Emotions and the Biblical World

Programme

The last few decades have witnessed a growing interest in the study of emotions among scholars of antiquity, reflecting a more general interest among scholars of various disciplines in how different societies throughout the centuries have conceptualised and represented emotions. The Emotions and the Biblical World research group explores the role that emotions play in biblical writings, and in Early Judaism and Early Christianity more generally. This includes but is not limited to patterns of articulating emotions, their significance in worship and broadly understood religious experience, the role of emotions in strategies of persuasion, the vocabulary used to describe emotions and their manifestations, translating emotions discourse, as well as the social and cultural factors that influence their expression, suppression or repression, with a particular focus on the relationship between emotions and gender, and between emotions and the construction of otherness. The literary corpora that we consider are not limited to the Hebrew Bible and the New Testament, but include also other Early Jewish and Early Christian writings.

 

Current Term:

2019-2024

Chairs

Dominika Kurek-Chomycz
Liverpool Hope University 




Françoise Mirguet
Arizona State University



Ronit Nikolsky
Groningen University


Member Area

Sofia 2024 Call for Papers

We plan to hold two sessions in 2024. 

For our first session, there is an open call for papers. We welcome abstracts along the goals of the unit as specified in the research group description above, whether from a theoretical perspective or as case studies.

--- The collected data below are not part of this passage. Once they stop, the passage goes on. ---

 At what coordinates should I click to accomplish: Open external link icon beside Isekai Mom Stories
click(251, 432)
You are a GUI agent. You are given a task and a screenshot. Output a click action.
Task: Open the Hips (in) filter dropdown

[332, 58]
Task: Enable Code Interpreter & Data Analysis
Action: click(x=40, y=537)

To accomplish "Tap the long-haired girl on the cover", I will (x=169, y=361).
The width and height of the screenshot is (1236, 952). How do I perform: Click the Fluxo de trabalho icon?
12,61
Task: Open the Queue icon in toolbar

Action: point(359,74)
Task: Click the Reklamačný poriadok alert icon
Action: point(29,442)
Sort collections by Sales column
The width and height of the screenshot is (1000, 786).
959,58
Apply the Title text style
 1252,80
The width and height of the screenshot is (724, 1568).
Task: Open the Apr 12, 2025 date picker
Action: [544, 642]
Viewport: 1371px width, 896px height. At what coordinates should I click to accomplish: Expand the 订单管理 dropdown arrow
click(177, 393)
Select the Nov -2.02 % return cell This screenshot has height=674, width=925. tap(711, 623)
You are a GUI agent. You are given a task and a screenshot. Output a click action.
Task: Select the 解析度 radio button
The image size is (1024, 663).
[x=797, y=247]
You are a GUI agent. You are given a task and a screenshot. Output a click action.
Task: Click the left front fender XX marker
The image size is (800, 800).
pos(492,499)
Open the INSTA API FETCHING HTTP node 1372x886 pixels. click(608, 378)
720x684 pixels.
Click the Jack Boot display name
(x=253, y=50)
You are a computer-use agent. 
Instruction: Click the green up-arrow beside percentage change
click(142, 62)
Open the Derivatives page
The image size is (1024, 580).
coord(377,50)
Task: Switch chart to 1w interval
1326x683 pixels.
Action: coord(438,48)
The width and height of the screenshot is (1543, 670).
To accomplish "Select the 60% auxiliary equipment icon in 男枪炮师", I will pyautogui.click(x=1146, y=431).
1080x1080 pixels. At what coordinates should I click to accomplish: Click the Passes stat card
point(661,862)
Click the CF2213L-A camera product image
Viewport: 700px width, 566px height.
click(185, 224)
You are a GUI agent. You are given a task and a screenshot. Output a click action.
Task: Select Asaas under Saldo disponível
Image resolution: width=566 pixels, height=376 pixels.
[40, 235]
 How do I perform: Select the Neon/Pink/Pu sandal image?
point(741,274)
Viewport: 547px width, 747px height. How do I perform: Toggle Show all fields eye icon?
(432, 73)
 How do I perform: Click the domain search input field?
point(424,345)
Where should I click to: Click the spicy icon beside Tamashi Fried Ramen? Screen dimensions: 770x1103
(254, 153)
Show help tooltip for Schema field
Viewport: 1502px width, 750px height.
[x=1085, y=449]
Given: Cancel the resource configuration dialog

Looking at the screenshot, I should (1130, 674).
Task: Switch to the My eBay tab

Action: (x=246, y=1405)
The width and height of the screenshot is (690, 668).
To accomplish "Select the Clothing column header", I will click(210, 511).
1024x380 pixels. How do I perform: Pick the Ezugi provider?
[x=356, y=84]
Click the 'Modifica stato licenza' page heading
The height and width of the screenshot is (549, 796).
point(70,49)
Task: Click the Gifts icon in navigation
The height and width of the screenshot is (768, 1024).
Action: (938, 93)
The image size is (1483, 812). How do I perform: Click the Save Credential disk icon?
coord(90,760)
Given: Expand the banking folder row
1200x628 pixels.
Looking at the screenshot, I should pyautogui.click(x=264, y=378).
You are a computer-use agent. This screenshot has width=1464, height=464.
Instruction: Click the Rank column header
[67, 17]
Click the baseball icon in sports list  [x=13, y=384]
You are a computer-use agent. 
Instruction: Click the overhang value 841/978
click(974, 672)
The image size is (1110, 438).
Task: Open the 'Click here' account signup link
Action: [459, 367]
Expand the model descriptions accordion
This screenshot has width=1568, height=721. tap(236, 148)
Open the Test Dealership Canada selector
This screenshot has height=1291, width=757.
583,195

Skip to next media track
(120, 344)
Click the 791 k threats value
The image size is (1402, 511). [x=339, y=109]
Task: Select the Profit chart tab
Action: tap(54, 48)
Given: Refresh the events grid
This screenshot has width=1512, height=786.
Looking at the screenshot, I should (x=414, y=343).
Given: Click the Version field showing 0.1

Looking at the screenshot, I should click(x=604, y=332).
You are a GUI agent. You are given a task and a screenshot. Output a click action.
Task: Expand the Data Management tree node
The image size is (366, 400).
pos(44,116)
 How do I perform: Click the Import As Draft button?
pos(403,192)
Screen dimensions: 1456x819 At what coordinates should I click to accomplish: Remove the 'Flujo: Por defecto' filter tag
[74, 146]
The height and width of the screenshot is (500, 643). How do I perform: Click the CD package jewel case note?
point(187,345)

Regardless of the focus of the paper, we encourage presenters to include methodological considerations. 

Our second session is intended to give an opportunity to contributors to the T&T Clark Handbook of Bible and Emotion, currently in preparation, to present drafts of their essays and offer them space for conversation both with other contributors, and other scholars with an interest in the topic. There is thus no open call for this session.